Required actions:
[a] Which specific kinds of pasta does the tetrazzini text below name?
[b] Revise the tetrazzini text below: reproduce the part that begins at the words "The dish is" and stops after "New York City.", putting "Fairmont Hotel" wherever "Palace Hotel" appears.
[c] Resume the tetrazzini text below, picking up right after its final sentence.

Text provided:
'''

Tetrazzini is an Italian-American dish made with diced poultry or seafood and mushrooms in a butter, cream or milk and cheese sauce flavored with sherry or white wine, and combined with linguine, spaghetti, egg noodles, or other types of pasta, sometimes topped with breadcrumbs or cheese, and garnished with parsley or basil.

The dish is named after the Italian opera star Luisa Tetrazzini. The origins of tetrazzini are widely disputed. Some accounts ascribe tetrazzini as a creation of Auguste Escoffier. Other sources claim tetrazzini to be invented in the early 1900s by Ernest Arterrbogast, the chef at the Palace Hotel in San Francisco, California, where Luisa Tetrazzini made her American debut at the Tivoli as Gilda in Rigoletto on January 11, 1905. However, other sources attribute the origin to the Knickerbocker Hotel in New York City.

'''

Excerpted records:
'''

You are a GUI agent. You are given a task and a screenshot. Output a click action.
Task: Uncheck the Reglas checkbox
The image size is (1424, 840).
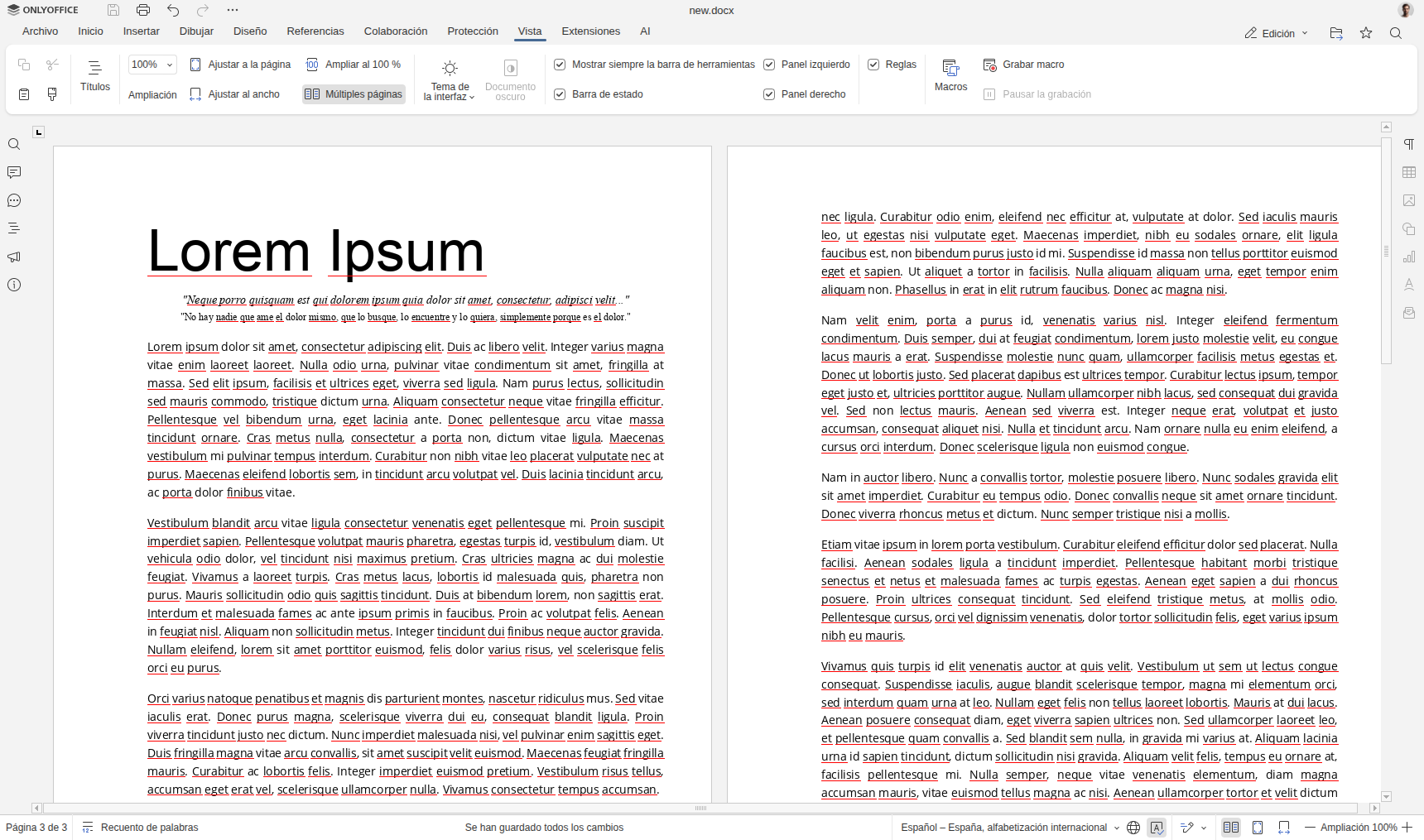[874, 64]
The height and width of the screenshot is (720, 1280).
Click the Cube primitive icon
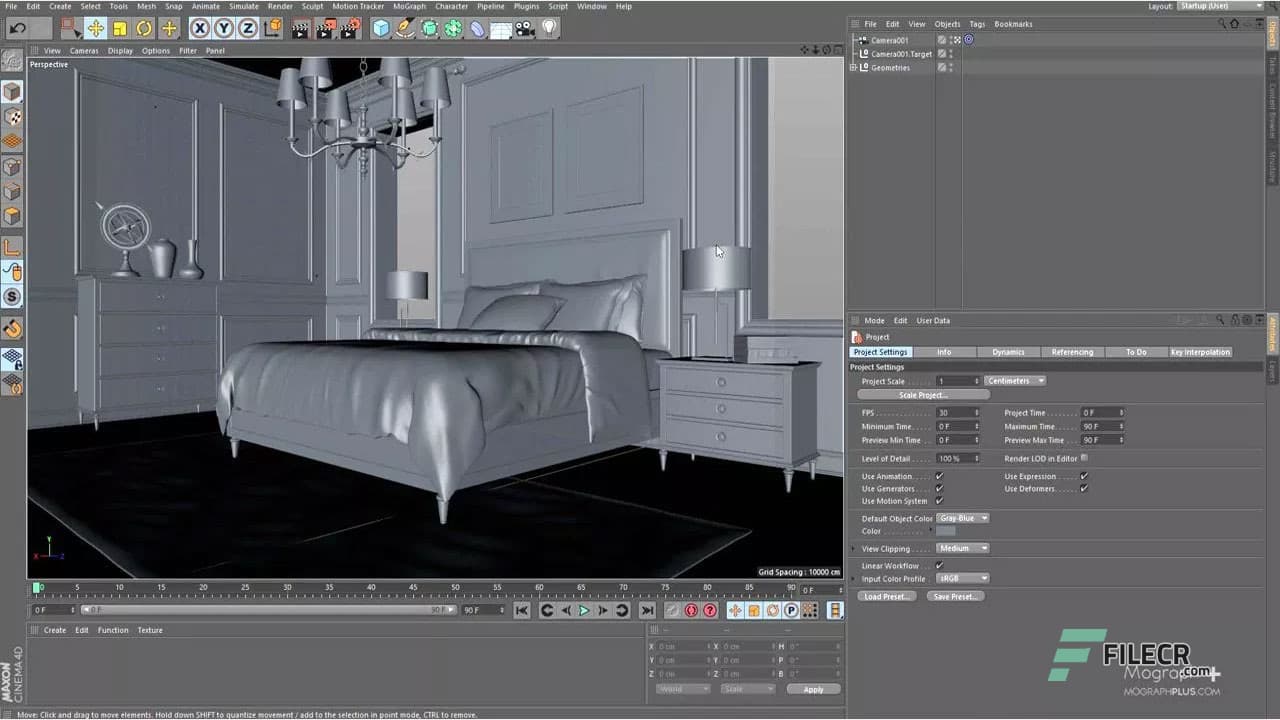pyautogui.click(x=381, y=28)
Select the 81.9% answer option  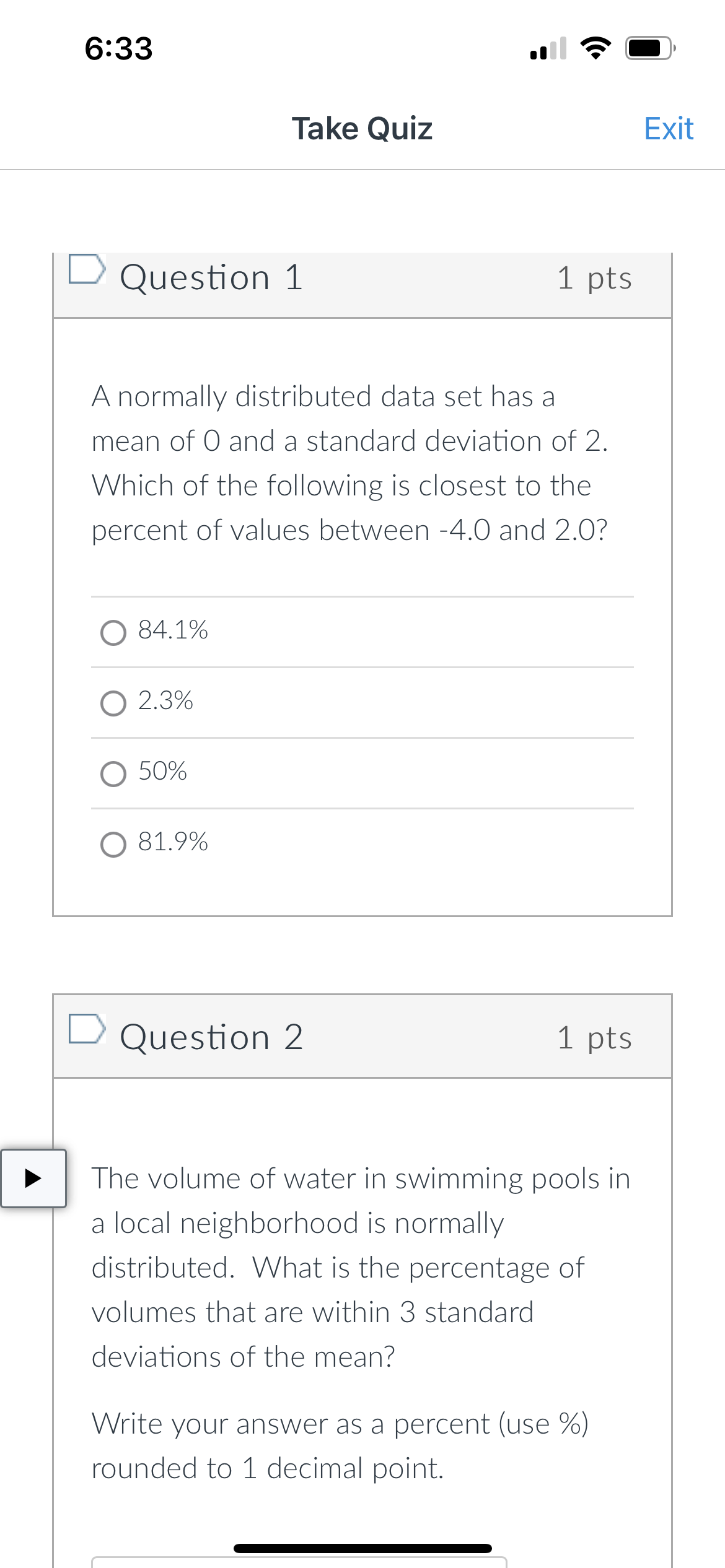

'''

Results of the tasks:
[a] Linguine, spaghetti, and egg noodles.

[b]
The dish is named after the Italian opera star Luisa Tetrazzini. The origins of tetrazzini are widely disputed. Some accounts ascribe tetrazzini as a creation of Auguste Escoffier. Other sources claim tetrazzini to be invented in the early 1900s by Ernest Arterrbogast, the chef at the Fairmont Hotel in San Francisco, California, where Luisa Tetrazzini made her American debut at the Tivoli as Gilda in Rigoletto on January 11, 1905. However, other sources attribute the origin to the Knickerbocker Hotel in New York City.

[c]
In 1950s through the 1980s, upscale New York City restaurants including Mamma Leone's and Sardi's featured tetrazzini on the menu  Sardi's tetrazzini recipe was featured in Vincent Price's cookbook, A Treasury of Great Recipes  and mentioned in the Sue Kaufman novel, Diary of a Mad Housewife. Tetrazzini frozen dinners were popular in the 1960s, as noted by Joan Didion in The Saturday Evening Post article, "The Big Rock Candy Figgy Pudding Pitfall." Recipes for tetrazzini, both from-scratch and using convenience ingredients, were popular in the 1950s and 1960s, and the dish was featured in an episode of Mad Men. The Unofficial Mad Men Cookbook, a collection of vintage recipes featuring dishes featured in the run of the show. The cookbook included recipes drawn from various popular mid-century restaurants and cookbooks, including a recipe for tetrazzini originally published in Betty Crocker's Hostess Cookbook. In the 1960s, southern restaurants and Junior League cookbooks began featuring versions of tetrazzini (often referred to as chicken spaghetti throughout the south). In the 1960s, the famed Piccadilly Cafeteria in Baton Rouge introduced chicken tetrazzini to the menu, and it remains a customer favorite decades later. Foster's Market in Durham, North Carolina introduced chicken spaghetti to their in-house dining and catering menus in the 1980s, with their version based upon the chicken spaghetti recipe featured in the Baton Rouge Junior League cookbook, River Road Recipes. In the 1990s, tetrazzini and chicken spaghetti emerged as soul food classics.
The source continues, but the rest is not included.